Linear model reduction using spectral proper orthogonal decomposition

TL;DR

This work introduces Spectral Solution Operator Projection (SSOP), a trajectory-focused model-reduction method that uses Spectral POD (SPOD) modes to encode entire state trajectories over a time interval. By projecting the time-domain solution of a linear time-invariant system onto SPOD modes, SSOP computes static coefficients that yield highly accurate reconstructions with competitive computational cost compared to POD-Galerkin and balanced truncation. The authors derive a frequency-domain formulation, develop data-driven and data-free operator approximations to keep online costs small, and demonstrate two benchmark problems where SSOP achieves orders-of-magnitude lower error than traditional time-domain ROMs. A data-free resolvent variant further broadens applicability, and results indicate substantial practical impact for real-time or optimization-driven simulations, with clear pathways to nonlinear extensions. SPOD-based space-time representations thus offer a powerful, efficient alternative to conventional space-only methods, particularly for long trajectories and systems with structured forcing.

Abstract

Most model reduction methods reduce the state dimension and then temporally evolve a set of coefficients that encode the state in the reduced representation. In this paper, we instead employ an efficient representation of the entire trajectory of the state over some time interval of interest and then solve for the static coefficients that encode the trajectory on the interval. We use spectral proper orthogonal decomposition (SPOD) modes, which are provably optimal for representing long trajectories and substantially outperform any representation of the trajectory in a purely spatial basis (e.g., POD).
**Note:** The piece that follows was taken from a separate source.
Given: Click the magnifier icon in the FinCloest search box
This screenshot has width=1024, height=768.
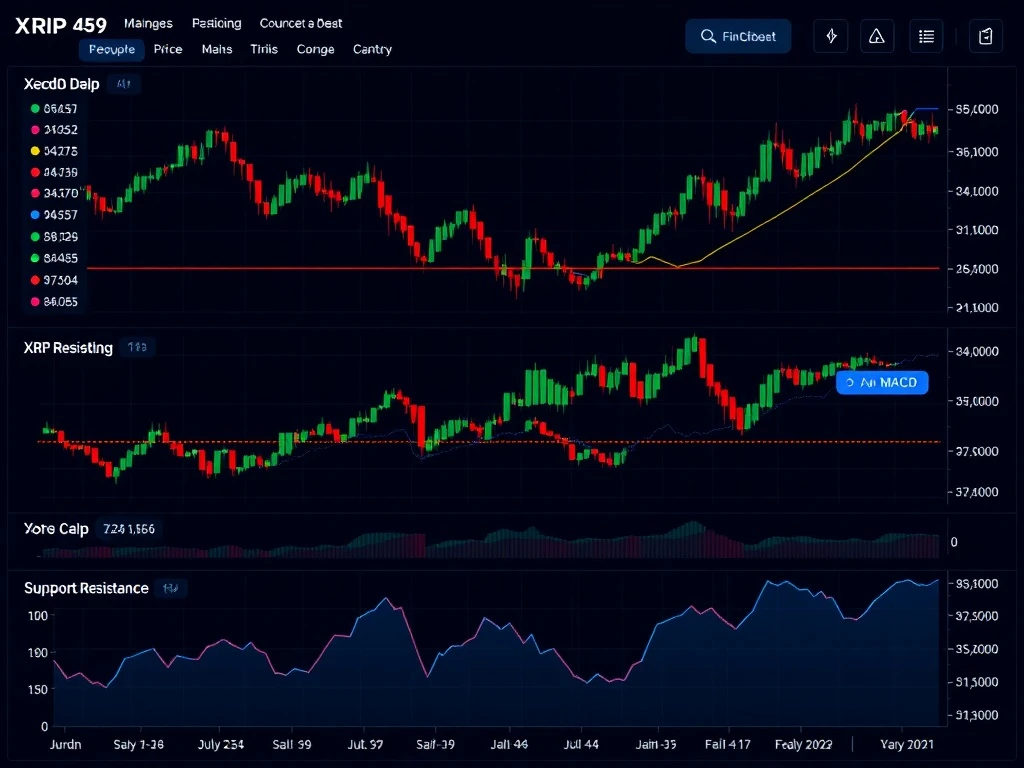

We develop a method to solve for the SPOD coefficients that encode the trajectories for forced linear dynamical systems given the forcing and initial condition, thereby obtaining the accurate prediction of the dynamics afforded by the SPOD representation of the trajectory. The method, which we refer to as spectral solution operator projection (SSOP), is derived by projecting the general time-domain solution for a linear time-invariant system onto the SPOD modes. We demonstrate the new method using two examples: a linearized Ginzburg-Landau equation and an advection-diffusion problem. In both cases, the error of the proposed method is orders of magnitude lower than that of POD-Galerkin projection and balanced truncation. The method is also fast, with CPU time comparable to or lower than both benchmarks in our examples. Finally, we describe a data-free space-time method that is a derivative of the proposed method and show that it is also more accurate than balanced truncation in most cases.

Figures (17)

• Figure 1: The proposed model reduction approach (bottom panel) compared against a standard space-only linear model reduction (top panel). To represent a trajectory, the space-only basis vectors are multiplied by time-dependent coefficients; the SPOD modes with their oscillatory time dependence are multiplied by static coefficients. In the space-only case, the coefficients are obtained by integrating a set of ODEs forward in time, whereas in the SPOD case, the coefficients are obtained by solving a linear algebraic system.
• Figure 2: Number of degrees of freedom (DOFs) required to achieve $98\%$ representation accuracy of trajectories as a function of the length of the time interval of the trajectory $[0,T]$. For POD, one must specify all the mode coefficients at every time step, whereas spectral and space-time POD modes are themselves time-dependent. Thus, by leveraging spatiotemporal correlations, fewer DOFs are needed to represent a trajectory to a given accuracy by specifying the SPOD or space-time POD coefficients. As the time interval becomes long, the SPOD and space-time POD modes become equally efficient at representing trajectories. The data come from the Ginzburg-Landau system introduced in Section \ref{['sec:results']}, and the details on the comparison of POD and SPOD with the same number of degrees of freedom can be found there.
• Figure 3: Ginzburg-Landau state and forcing trajectories: (a) the state resulting from the white forcing in (c); (b) the state resulting from the Gaussian forcing in (d). Both forcings have the same spatial correlation, but the short temporal correlation in the white forcing leads to more jagged structures in the corresponding state. Both trajectories consist of waves traveling in the positive $x$-direction that are amplified in a region near $x=0$.
• Figure 4: SPOD mode energies: (a-b, left axis) energy $\lambda$ of the retained and unretained modes. The top red curve is the energy of the first SPOD mode as a function of frequency $\omega$. The lower red and blue curves are the energies of the lower mode numbers, as functions of frequency. The retained modes (red) are the overall highest-energy modes, and the threshold (dashed) is determined as the energy of the $N_\omega r = 10240$-th most energetic mode; (a-b, right axis) number of modes that clear the threshold as a function of frequency. (c-d): the fraction of excluded energy (see \ref{['eq:excluded_energy']}) as a function of $r$, the average number of modes per frequency.
• Figure 5: FOM trajectory (a) and ROM predictions thereof (b-d) along with the errors for the Ginzburg-Landau system. The error fields shown are the absolute value of the difference of the FOM and ROM trajectories. The peak error value (and the upper limit on the error color scale) is $87 \%$ of the peak absolute value of the state.